Le château de l’Escurays ouvrait ses portes hier, dans le cadre des Journées du Patrimoine. C’est dans ces murs que la veuve de Lescure, future marquise de La Rochejaquelein, trouva refuge à l’époque de la bataille de Savenay.

Escurays 18Le château de l'Escurays a été acquis par la commune de Prinquiau en 1994 et classé à l'Inventaire supplémentaire des Monuments historiques en 1997. Depuis 2009, l'Association Renaissance du Patrimoine de l'Escurays (A.R.P.E.) œuvre en partenariat avec la mairie pour restaurer et animer ce site.
   

Madame de Lescure s'enfuit avec sa mère

Le dimanche 22 décembre 1793, au terme d’une longue marche de mille kilomètres qui les avait menés jusqu’en Normandie, les Vendéens rassemblaient leurs dernières forces à Savenay. Conscient du désespoir de la situation, le général Marigny conseilla à Madame de Lescure (1) de fuir au plus tôt pour échapper au désastre annoncé : « Nous sommes perdus. Il est impossible que nous résistions. Sitôt que l’attaque du matin aura lieu, l’armée sera anéantie… Adieu, puissiez-vous vous sauver ! » (2)
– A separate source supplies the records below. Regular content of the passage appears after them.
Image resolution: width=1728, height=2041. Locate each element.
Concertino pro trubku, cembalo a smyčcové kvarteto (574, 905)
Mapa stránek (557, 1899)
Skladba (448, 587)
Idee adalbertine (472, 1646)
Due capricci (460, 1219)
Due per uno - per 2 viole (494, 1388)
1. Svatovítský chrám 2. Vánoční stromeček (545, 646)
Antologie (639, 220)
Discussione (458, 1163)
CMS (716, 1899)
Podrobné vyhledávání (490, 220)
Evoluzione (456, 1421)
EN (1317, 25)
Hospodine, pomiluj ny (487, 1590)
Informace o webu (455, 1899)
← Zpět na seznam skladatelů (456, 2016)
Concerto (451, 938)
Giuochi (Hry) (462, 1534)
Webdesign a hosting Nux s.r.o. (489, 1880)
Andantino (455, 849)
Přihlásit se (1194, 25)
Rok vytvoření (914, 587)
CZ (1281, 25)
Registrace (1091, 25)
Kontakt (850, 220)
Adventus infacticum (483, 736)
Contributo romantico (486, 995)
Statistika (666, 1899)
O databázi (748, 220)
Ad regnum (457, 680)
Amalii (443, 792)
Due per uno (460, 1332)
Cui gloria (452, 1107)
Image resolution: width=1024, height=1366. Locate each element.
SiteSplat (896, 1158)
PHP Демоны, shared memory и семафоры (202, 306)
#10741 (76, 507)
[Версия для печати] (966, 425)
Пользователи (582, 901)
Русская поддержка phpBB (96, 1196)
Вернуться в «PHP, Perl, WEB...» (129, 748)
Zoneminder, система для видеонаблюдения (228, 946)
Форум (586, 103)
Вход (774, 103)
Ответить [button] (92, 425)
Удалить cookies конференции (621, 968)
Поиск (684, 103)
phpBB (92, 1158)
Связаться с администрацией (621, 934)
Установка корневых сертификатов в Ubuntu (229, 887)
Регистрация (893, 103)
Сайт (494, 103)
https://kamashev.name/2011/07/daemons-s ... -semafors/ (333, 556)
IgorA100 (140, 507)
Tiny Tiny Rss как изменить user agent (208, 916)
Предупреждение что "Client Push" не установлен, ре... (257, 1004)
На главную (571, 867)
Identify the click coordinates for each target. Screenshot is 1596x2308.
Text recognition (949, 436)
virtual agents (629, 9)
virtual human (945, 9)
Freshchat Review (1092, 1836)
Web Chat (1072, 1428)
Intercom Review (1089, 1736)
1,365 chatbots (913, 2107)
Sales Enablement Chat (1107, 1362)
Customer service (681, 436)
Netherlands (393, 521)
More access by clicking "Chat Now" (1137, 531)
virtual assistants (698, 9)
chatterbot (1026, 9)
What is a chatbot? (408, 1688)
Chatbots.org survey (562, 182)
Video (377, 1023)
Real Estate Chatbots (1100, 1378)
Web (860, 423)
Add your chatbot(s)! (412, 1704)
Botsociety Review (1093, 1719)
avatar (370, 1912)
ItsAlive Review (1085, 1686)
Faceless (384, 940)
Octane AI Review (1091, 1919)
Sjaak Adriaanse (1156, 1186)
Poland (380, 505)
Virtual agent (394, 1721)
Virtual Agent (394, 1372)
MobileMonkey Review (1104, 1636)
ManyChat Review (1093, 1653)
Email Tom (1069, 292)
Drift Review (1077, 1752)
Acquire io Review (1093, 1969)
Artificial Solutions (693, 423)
Madame de Lescure en parla à sa mère, à qui l’abbé Jagault (3) proposait déjà de se cacher dans la campagne. Son père, M. de Donnissan (4), les engagea lui aussi à se sauver, mais sans lui, car son devoir était de rester à l’armée tant qu’elle existerait. Les deux femmes le quittèrent sous un déguisement de paysannes bretonnes, en compagnie de l’abbé Jagault et de Françoise Mamet, la femme de chambre de Madame de Donnissan.

Un guide du pays les conduisit par le grand chemin de Guérande. « Nous entendions les coups de fusils et même le bruit des chevaux » (5). Les fugitifs quittèrent bientôt la route pour marcher en sabots dans des fossés pleins d’eau. Mourants de fatigue, ils entrèrent dans une maison à trois-quarts de lieue (environ 3,6km) de Savenay pour y passer la nuit.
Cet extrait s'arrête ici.